Tuliskan ulang setiap baris dari semua entri di bawah ini tanpa mengubah apa pun.

Entri hasil ekstraksi
● ● ● ● ● ● ●

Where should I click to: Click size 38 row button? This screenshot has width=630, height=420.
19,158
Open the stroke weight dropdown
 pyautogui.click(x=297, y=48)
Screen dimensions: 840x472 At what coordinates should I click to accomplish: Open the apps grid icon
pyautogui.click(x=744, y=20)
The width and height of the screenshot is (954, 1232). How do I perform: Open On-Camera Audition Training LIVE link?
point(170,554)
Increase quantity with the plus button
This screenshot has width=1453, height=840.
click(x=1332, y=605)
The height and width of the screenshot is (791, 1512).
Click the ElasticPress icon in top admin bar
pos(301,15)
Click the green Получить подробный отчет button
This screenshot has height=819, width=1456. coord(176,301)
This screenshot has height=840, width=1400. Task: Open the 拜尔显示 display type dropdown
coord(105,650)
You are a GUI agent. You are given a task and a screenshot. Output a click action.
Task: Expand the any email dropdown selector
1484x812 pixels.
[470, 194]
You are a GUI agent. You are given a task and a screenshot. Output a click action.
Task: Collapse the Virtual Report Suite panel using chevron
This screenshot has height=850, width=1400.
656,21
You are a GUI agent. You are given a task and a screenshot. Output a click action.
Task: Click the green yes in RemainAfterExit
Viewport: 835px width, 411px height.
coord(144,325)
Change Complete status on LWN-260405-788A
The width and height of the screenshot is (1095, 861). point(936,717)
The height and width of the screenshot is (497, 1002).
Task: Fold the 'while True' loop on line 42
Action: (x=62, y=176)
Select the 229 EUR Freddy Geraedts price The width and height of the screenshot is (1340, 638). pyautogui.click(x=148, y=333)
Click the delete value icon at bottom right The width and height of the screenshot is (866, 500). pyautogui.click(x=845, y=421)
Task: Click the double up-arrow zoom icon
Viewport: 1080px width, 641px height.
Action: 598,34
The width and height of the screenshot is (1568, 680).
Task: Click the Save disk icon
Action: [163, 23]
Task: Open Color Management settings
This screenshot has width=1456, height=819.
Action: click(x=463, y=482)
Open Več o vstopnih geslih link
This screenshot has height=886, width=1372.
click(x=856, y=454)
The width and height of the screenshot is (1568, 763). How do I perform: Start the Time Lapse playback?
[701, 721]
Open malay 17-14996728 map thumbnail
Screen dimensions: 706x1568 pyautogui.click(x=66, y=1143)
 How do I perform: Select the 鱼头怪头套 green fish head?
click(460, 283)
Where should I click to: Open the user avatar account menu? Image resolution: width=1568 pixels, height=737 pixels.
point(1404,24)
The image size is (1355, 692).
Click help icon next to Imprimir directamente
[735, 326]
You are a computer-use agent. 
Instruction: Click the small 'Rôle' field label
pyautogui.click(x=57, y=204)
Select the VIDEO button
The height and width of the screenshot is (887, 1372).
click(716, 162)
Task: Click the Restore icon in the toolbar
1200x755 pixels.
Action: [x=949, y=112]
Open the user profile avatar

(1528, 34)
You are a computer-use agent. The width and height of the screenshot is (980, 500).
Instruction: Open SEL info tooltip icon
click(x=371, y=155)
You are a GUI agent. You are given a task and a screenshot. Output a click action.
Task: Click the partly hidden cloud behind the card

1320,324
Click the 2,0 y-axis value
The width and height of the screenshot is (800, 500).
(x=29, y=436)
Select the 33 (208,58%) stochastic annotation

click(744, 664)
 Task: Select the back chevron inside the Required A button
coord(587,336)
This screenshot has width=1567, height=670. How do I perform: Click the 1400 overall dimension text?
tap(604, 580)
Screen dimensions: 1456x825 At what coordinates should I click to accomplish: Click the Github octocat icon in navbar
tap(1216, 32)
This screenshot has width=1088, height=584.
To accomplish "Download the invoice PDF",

● ● ● ● ● ● ●

▶ _SOAL TERJAWAB_
Where should I click to: Click size 38 row button? This screenshot has width=630, height=420.
19,158
Open the stroke weight dropdown
 pyautogui.click(x=297, y=48)
Screen dimensions: 840x472 At what coordinates should I click to accomplish: Open the apps grid icon
pyautogui.click(x=744, y=20)
The width and height of the screenshot is (954, 1232). How do I perform: Open On-Camera Audition Training LIVE link?
point(170,554)
Increase quantity with the plus button
This screenshot has width=1453, height=840.
click(x=1332, y=605)
The height and width of the screenshot is (791, 1512).
Click the ElasticPress icon in top admin bar
pos(301,15)
Click the green Получить подробный отчет button
This screenshot has height=819, width=1456. coord(176,301)
This screenshot has height=840, width=1400. Task: Open the 拜尔显示 display type dropdown
coord(105,650)
You are a GUI agent. You are given a task and a screenshot. Output a click action.
Task: Expand the any email dropdown selector
1484x812 pixels.
[470, 194]
You are a GUI agent. You are given a task and a screenshot. Output a click action.
Task: Collapse the Virtual Report Suite panel using chevron
This screenshot has height=850, width=1400.
656,21
You are a GUI agent. You are given a task and a screenshot. Output a click action.
Task: Click the green yes in RemainAfterExit
Viewport: 835px width, 411px height.
coord(144,325)
Change Complete status on LWN-260405-788A
The width and height of the screenshot is (1095, 861). point(936,717)
The height and width of the screenshot is (497, 1002).
Task: Fold the 'while True' loop on line 42
Action: (x=62, y=176)
Select the 229 EUR Freddy Geraedts price The width and height of the screenshot is (1340, 638). pyautogui.click(x=148, y=333)
Click the delete value icon at bottom right The width and height of the screenshot is (866, 500). pyautogui.click(x=845, y=421)
Task: Click the double up-arrow zoom icon
Viewport: 1080px width, 641px height.
Action: 598,34
The width and height of the screenshot is (1568, 680).
Task: Click the Save disk icon
Action: [163, 23]
Task: Open Color Management settings
This screenshot has width=1456, height=819.
Action: click(x=463, y=482)
Open Več o vstopnih geslih link
This screenshot has height=886, width=1372.
click(x=856, y=454)
The width and height of the screenshot is (1568, 763). How do I perform: Start the Time Lapse playback?
[701, 721]
Open malay 17-14996728 map thumbnail
Screen dimensions: 706x1568 pyautogui.click(x=66, y=1143)
 How do I perform: Select the 鱼头怪头套 green fish head?
click(460, 283)
Where should I click to: Open the user avatar account menu? Image resolution: width=1568 pixels, height=737 pixels.
point(1404,24)
The image size is (1355, 692).
Click help icon next to Imprimir directamente
[735, 326]
You are a computer-use agent. 
Instruction: Click the small 'Rôle' field label
pyautogui.click(x=57, y=204)
Select the VIDEO button
The height and width of the screenshot is (887, 1372).
click(716, 162)
Task: Click the Restore icon in the toolbar
1200x755 pixels.
Action: [x=949, y=112]
Open the user profile avatar

(1528, 34)
You are a computer-use agent. The width and height of the screenshot is (980, 500).
Instruction: Open SEL info tooltip icon
click(x=371, y=155)
You are a GUI agent. You are given a task and a screenshot. Output a click action.
Task: Click the partly hidden cloud behind the card

1320,324
Click the 2,0 y-axis value
The width and height of the screenshot is (800, 500).
(x=29, y=436)
Select the 33 (208,58%) stochastic annotation

click(744, 664)
 Task: Select the back chevron inside the Required A button
coord(587,336)
This screenshot has width=1567, height=670. How do I perform: Click the 1400 overall dimension text?
tap(604, 580)
Screen dimensions: 1456x825 At what coordinates should I click to accomplish: Click the Github octocat icon in navbar
tap(1216, 32)
This screenshot has width=1088, height=584.
To accomplish "Download the invoice PDF",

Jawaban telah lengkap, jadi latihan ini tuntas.